Because the Bolshevik government implemented all these measures in a time of civil war, they were far less coherent and coordinated in practice than they might appear on paper. Large areas of Russia remained outside Bolshevik control, and poor communications meant that even those regions loyal to the Bolshevik government often had to act on their own, lacking orders or coordination from Moscow. It has long been debated whether "war communism" represented an actual economic policy in the proper sense of the phrase, or merely a set of measures intended to win the civil war.

Aims 
The goals of the Bolsheviks in implementing war communism are a matter of controversy. Some commentators, including a number of Bolsheviks, have argued that its sole purpose was to win the war. Vladimir Lenin, for instance, said that "the confiscation of surpluses from the peasants was a measure with which we were saddled by the imperative conditions of war-time." Other Bolsheviks, such as Yurii Larin, Lev Kritzman, Leonid Krasin, and Nikolai Bukharin, argued that it was a transitional step towards socialism. Commentators, such as the historian Richard Pipes, the philosopher Michael Polanyi, and economists such as Paul Craig Roberts or Sheldon L. Richman, have argued that war communism was actually an attempt to immediately eliminate private property, commodity production and market exchange, and in that way to implement communist economics, and that the Bolshevik leaders expected an immediate and large-scale increase in economic output. This view was also held by Bukharin, who said that "We conceived War Communism as the universal, so to say 'normal' form of the economic policy of the victorious proletariat and not as being related to the war, that is, conforming to a definite state of the civil war".

Results

Military 
War communism was largely successful at its primary purpose of aiding the Red Army in halting the advance of the White Army and in reclaiming most of the territory of the former Russian Empire thereafter.

Social 

In the cities and surrounding countryside, the population experienced hardships as a result of the war. Peasants, because of the extreme scarcity, were beginning to refuse to co-operate in giving food for the war effort. Workers began migrating from the cities to the countryside, where the chances to feed themselves were higher, thus further decreasing the possibility of barter of industrial goods for food and worsening the plight of the remaining urban population, economy and industrial production. Between 1918 and 1920, Petrograd lost 70% of its population, while Moscow lost over 50%.

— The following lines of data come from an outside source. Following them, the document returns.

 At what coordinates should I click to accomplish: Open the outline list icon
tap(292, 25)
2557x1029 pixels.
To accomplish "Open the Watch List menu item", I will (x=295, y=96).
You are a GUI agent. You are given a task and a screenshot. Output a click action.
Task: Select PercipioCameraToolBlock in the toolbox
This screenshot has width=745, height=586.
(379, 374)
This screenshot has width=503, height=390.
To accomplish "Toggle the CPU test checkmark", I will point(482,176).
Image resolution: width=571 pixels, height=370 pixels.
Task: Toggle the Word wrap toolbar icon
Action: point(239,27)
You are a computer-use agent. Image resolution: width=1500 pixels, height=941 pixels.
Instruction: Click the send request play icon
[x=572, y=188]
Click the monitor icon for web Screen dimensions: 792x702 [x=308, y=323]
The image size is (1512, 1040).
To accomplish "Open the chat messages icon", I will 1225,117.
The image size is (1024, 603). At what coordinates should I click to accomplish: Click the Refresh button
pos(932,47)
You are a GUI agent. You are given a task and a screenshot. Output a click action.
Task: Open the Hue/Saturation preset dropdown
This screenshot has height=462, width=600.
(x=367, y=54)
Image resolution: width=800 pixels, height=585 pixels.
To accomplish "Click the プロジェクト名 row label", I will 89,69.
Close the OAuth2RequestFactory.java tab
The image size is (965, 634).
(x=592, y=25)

A series of workers' strikes and peasants' rebellions broke out all over the country, such as the Tambov rebellion (1920–1921). A turning point came with the Kronstadt rebellion at the Kronstadt naval base in early March 1921. The rebellion startled Lenin because Bolsheviks considered Kronstadt sailors the "reddest of the reds".  The nature of these uprisings and their leadership were also of significant concern because they were generally left-wing uprisings led by oppositionist leftists, thus creating competition with the Bolsheviks. According to David Christian, the Cheka, the state Communist Party secret police, reported 118 peasant uprisings in February 1921.

David Christian, in his book Imperial and Soviet Russia, summarises the state of Russia in 1921 after years of War communism: A government claiming to represent the people now found itself on the verge of being overthrown by that same working class. The crisis had undermined the loyalty of the villages, the towns and finally sections of the army. It was fully as serious as the crises faced by the tsarist government in 1905 and February 1917.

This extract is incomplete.